CNCF’s 2025 Annual Survey shows Kubernetes has become the open source backbone for production AI, with enterprises standardising on cloud-native platforms as AI moves cautiously into scale.

Kubernetes has solidified its position as the de facto “operating system” for AI workloads, according to the Cloud Native Computing Foundation’s (CNCF) 2025 Annual Survey. The term is used in an operational sense, reflecting Kubernetes’ role as the common layer for managing, scaling and running AI systems in production rather than as a traditional operating system.

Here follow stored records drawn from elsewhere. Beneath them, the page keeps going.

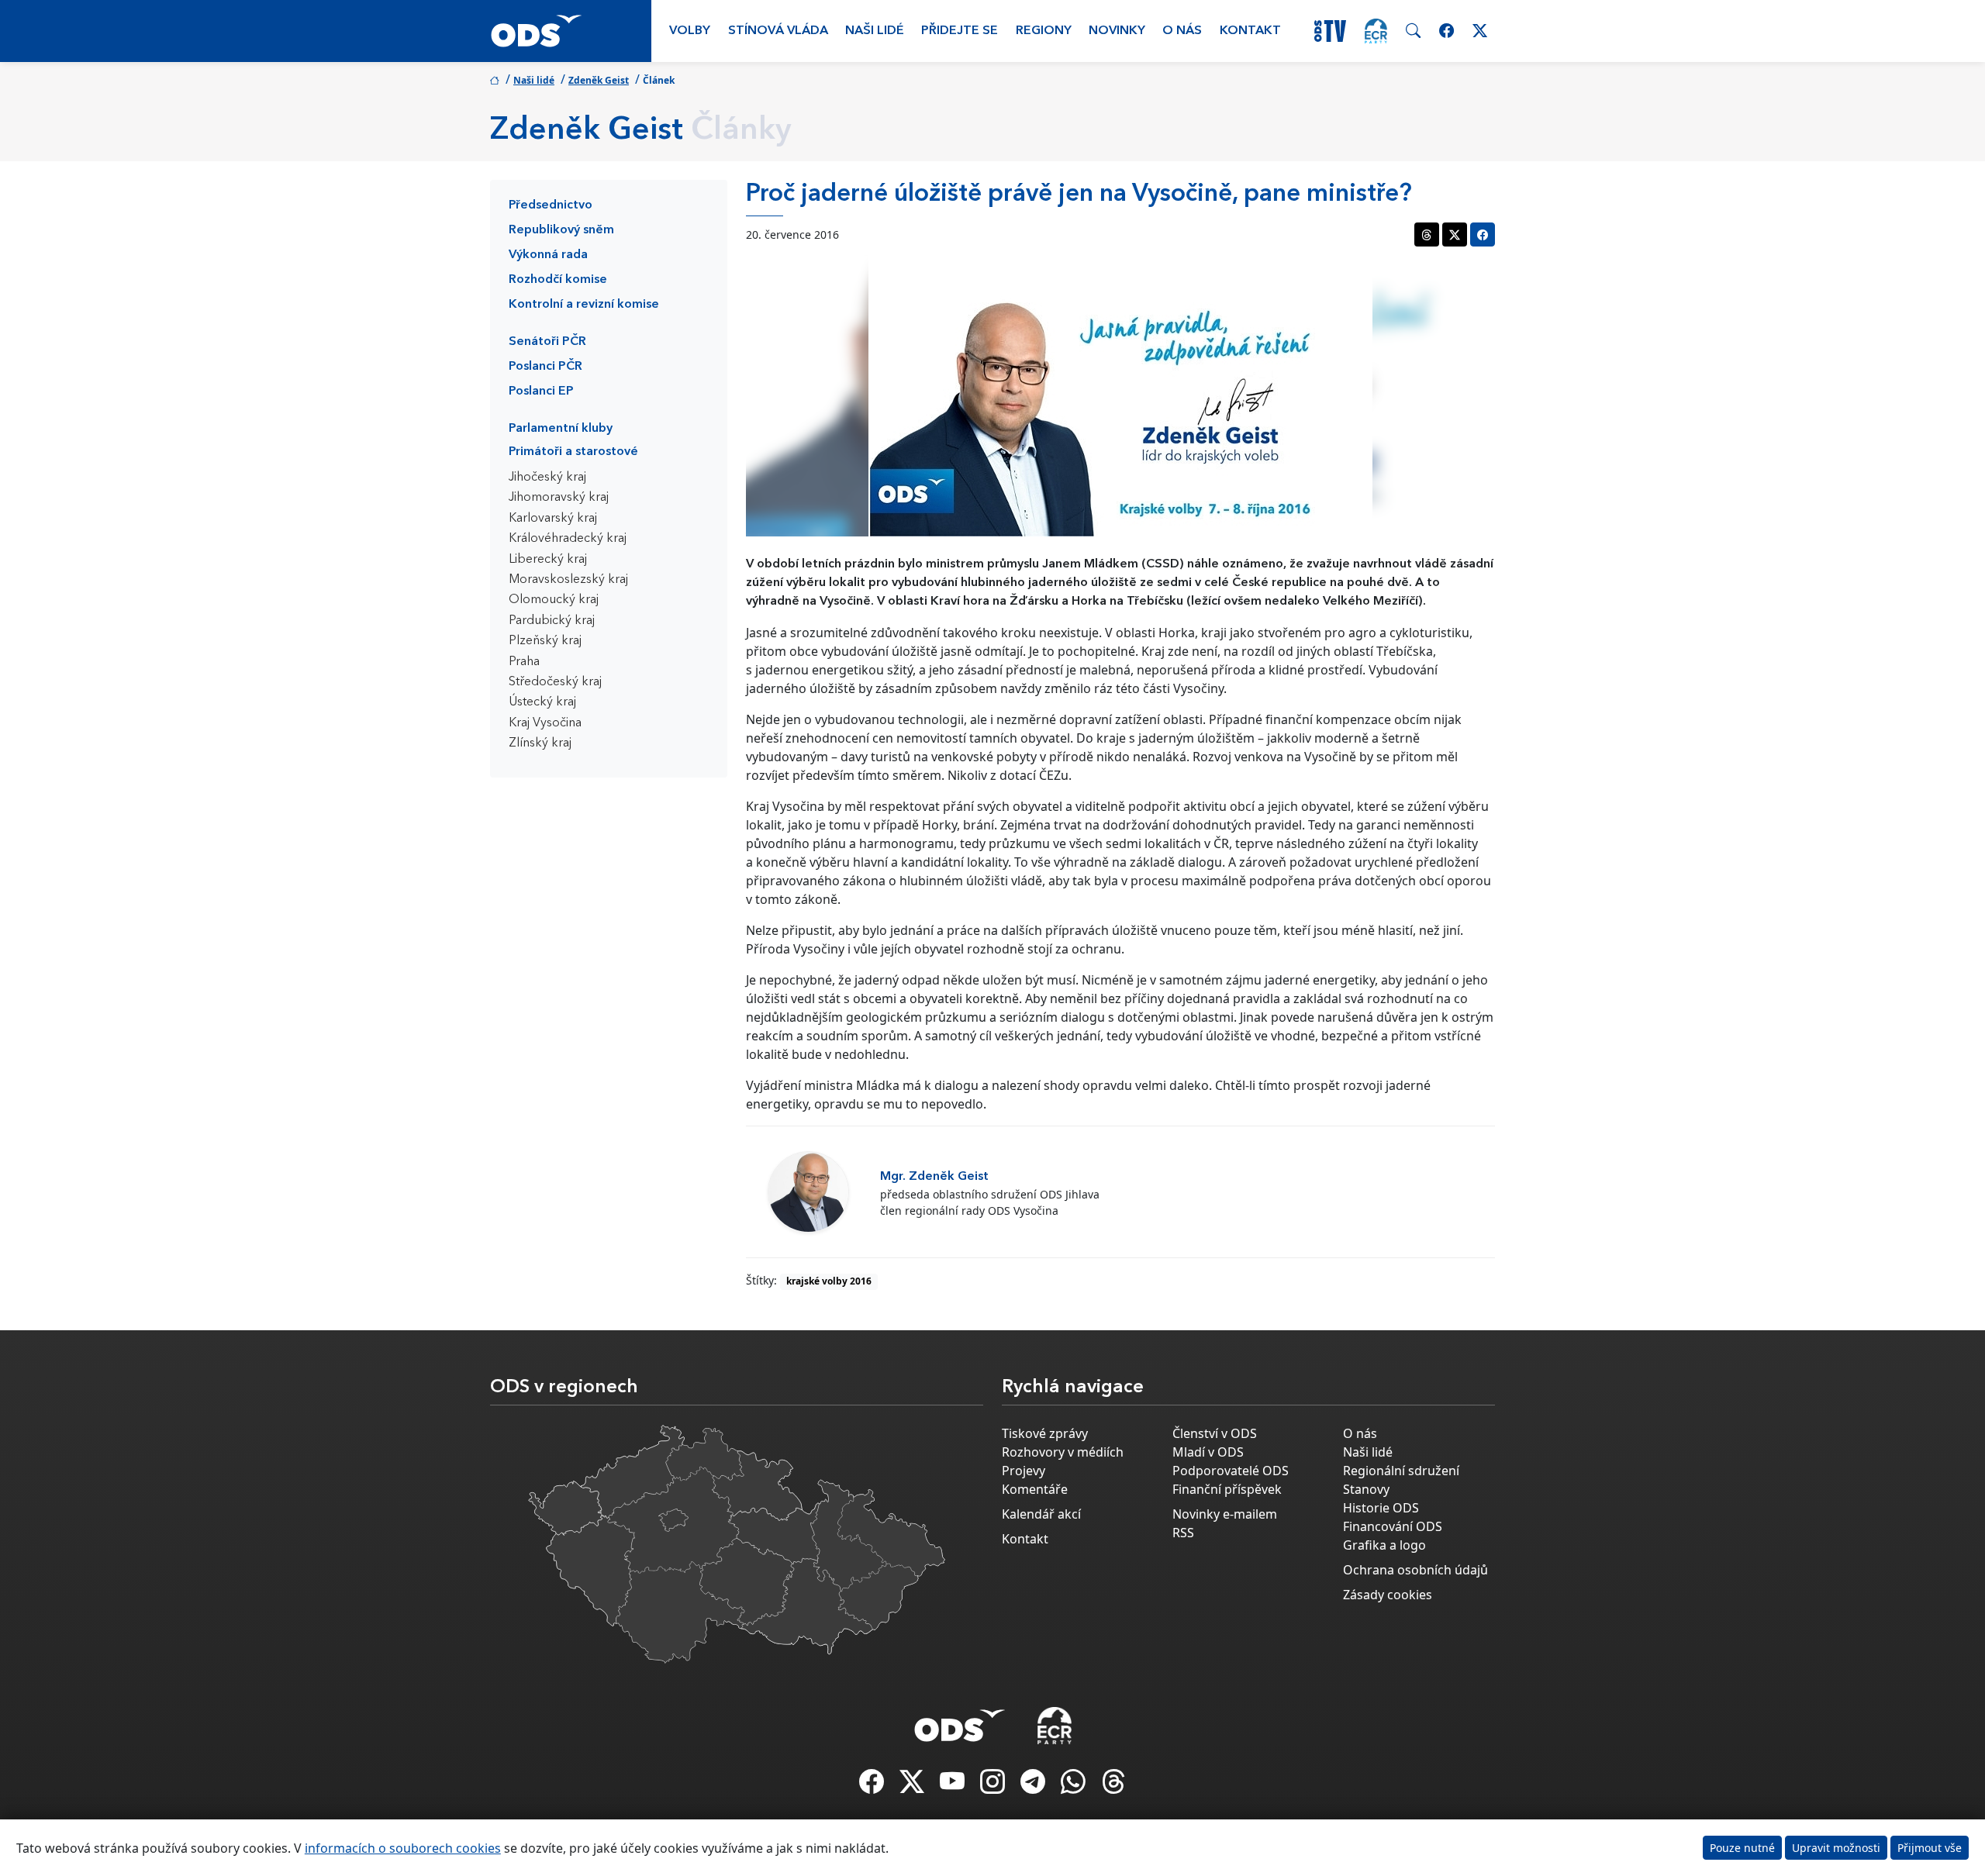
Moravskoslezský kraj (568, 580)
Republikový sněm (561, 230)
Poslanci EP (541, 391)
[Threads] (1113, 1786)
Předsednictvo (550, 205)
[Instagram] (994, 1786)
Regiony (1044, 31)
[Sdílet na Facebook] (1482, 234)
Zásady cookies (1387, 1594)
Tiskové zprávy (1045, 1433)
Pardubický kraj (552, 621)
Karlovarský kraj (553, 518)
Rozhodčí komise (558, 280)
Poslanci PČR (545, 366)
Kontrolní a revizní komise (584, 304)
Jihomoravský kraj (559, 497)
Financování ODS (1392, 1526)
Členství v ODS (1214, 1433)
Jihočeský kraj (547, 477)
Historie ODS (1381, 1507)
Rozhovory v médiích (1063, 1451)
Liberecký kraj (548, 559)
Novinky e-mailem (1224, 1514)
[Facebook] (873, 1786)
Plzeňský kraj (545, 641)
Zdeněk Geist (598, 80)
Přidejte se (959, 31)
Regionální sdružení (1401, 1470)
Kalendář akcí (1041, 1514)
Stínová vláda (778, 31)
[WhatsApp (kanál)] (1075, 1786)
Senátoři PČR (547, 342)
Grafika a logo (1384, 1545)
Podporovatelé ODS (1230, 1470)
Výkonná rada (548, 255)
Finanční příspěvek (1227, 1489)
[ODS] (959, 1721)
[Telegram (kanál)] (1034, 1786)
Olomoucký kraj (554, 600)
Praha (524, 662)
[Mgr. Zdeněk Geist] (808, 1192)
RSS (1183, 1532)
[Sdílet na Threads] (1426, 234)
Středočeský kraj (555, 682)
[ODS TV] (954, 1786)
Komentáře (1035, 1489)
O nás (1182, 31)
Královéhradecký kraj (568, 539)
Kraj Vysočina (545, 723)
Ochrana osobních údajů (1415, 1569)
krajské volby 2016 (829, 1281)
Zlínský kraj (540, 743)
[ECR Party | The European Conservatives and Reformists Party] (1376, 31)
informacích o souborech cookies (403, 1848)
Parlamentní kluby (561, 428)
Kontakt (1250, 31)
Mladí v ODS (1208, 1451)
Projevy (1023, 1470)
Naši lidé (874, 31)
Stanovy (1366, 1489)
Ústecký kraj (542, 702)
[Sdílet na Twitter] (1454, 234)
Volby (689, 31)
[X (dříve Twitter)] (913, 1786)
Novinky (1117, 31)
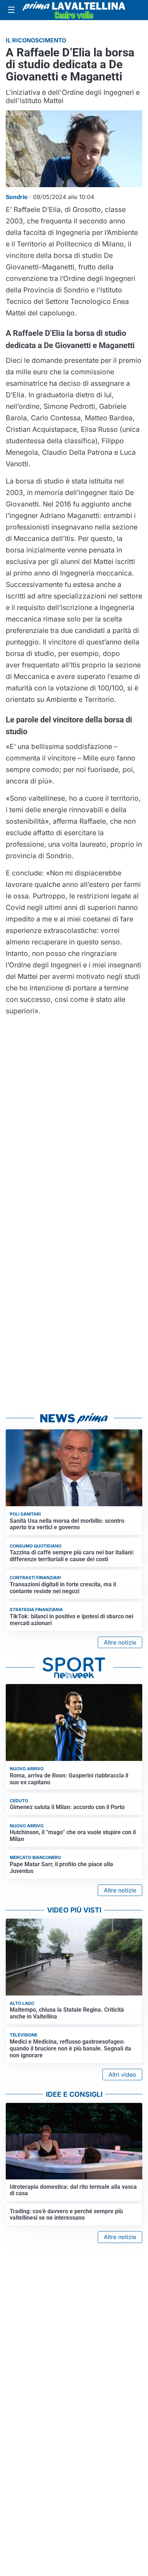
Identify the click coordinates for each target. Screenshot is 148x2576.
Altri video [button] (122, 2074)
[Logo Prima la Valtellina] (74, 10)
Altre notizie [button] (120, 1642)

The survey shows Kubernetes now underpins scale, stability and production readiness for AI, with 82% of container users running Kubernetes in production, up sharply from 66% in 2023. What began as a container orchestration tool has evolved into the backbone of enterprise infrastructure.

Cloud-native adoption is now near-universal. Ninety-eight per cent of organisations report using cloud-native techniques, while 59% say much or nearly all of their development and deployment is cloud native. Only 10% remain in early adoption or are not using cloud native at all.

Kubernetes is also emerging as the preferred platform for AI inference. Sixty-six per cent of organisations hosting generative AI models use Kubernetes to manage some or all inference workloads. However, AI production maturity still lags infrastructure readiness. Only 7% deploy AI models daily, and 44% do not yet run AI or ML workloads on Kubernetes, indicating most remain AI consumers rather than producers.

Operational maturity is increasingly driven by standardisation, with organisations adopting GitOps workflows and internal developer platforms to manage complexity at scale. Observability has become central, with OpenTelemetry among the fastest-growing CNCF projects, signalling a shift towards vendor-neutral, real-time visibility.

For the first time, organisational challenges, not technical ones, are the primary barrier, highlighting the growing importance of culture, communication and platform alignment in the next phase of open-source, cloud-native AI adoption.